**SHORT EXERCISE 1**
In the backup email, rewrite everything from "On Wed, May" down to "block request ...", putting "sector" wherever "block" appears.
**SHORT EXERCISE 2**
According to the backup email, what operations must be repeated for each file when there are hundreds of files? List them all.

───── SOURCE EXCERPT

Thank you for the clarification. This helps me a great deal.

The backup is happening (or should I write attempting to happen)
across a WAN link.

On Wed, May 20, 2009 at 11:17 AM, Erik Goldoff <[email protected]> wrote:
>  Short answer, if you have 1,000 files of 1mb each, that's 1,000 times the
> software ( and drive heads ) have to seek back to the directory for each
> filename and physical location pointer on the disk ... So if you have
> hundreds of files,  you've got to find the file, request open to read, read
> the data, request close from read for each one ...  In one larger file, you
> only have the one request to open to read, and each block points to the next
> block to read ...   In a way, takes out a lot of 'handshaking' in the disk
> I/O process, which is VERY inefficient
>
> many if not most of your current files are smaller than your physical block
> size, whereas in a single larger file, the entire block could comprise
> multiple files worth of data, so more data read for each block request ...

──────────
───── SUPPLIED RECORDS

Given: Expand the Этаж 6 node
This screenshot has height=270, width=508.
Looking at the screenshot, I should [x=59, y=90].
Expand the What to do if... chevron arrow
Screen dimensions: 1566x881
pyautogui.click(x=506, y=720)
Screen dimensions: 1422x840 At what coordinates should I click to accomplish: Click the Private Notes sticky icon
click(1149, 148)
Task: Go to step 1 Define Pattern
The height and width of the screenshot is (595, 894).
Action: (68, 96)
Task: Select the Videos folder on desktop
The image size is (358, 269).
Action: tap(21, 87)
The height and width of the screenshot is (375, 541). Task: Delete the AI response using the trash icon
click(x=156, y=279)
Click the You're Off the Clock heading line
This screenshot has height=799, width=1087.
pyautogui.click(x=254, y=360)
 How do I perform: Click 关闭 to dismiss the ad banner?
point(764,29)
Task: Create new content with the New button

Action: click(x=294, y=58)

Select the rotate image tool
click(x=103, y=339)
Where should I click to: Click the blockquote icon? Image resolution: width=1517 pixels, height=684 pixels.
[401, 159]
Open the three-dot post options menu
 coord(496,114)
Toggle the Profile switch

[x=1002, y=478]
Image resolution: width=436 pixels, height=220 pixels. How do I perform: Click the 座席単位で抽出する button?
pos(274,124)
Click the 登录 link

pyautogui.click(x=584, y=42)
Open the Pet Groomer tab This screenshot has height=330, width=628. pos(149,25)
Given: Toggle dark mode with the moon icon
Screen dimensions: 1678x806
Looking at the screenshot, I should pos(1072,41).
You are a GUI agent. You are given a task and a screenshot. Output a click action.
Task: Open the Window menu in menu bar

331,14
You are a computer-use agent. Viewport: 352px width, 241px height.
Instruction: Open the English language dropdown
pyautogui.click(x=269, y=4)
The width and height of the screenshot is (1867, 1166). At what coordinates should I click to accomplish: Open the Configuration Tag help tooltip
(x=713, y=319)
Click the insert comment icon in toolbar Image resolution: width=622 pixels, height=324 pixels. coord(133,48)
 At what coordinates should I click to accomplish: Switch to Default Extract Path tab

──────────

**FULL SOLUTION 1**
On Wed, May 20, 2009 at 11:17 AM, Erik Goldoff <[email protected]> wrote:
>  Short answer, if you have 1,000 files of 1mb each, that's 1,000 times the
> software ( and drive heads ) have to seek back to the directory for each
> filename and physical location pointer on the disk ... So if you have
> hundreds of files,  you've got to find the file, request open to read, read
> the data, request close from read for each one ...  In one larger file, you
> only have the one request to open to read, and each sector points to the next
> sector to read ...   In a way, takes out a lot of 'handshaking' in the disk
> I/O process, which is VERY inefficient
>
> many if not most of your current files are smaller than your physical sector
> size, whereas in a single larger file, the entire sector could comprise
> multiple files worth of data, so more data read for each sector request ...

**FULL SOLUTION 2**
- Find the file
- Request open to read
- Read the data
- Request close from read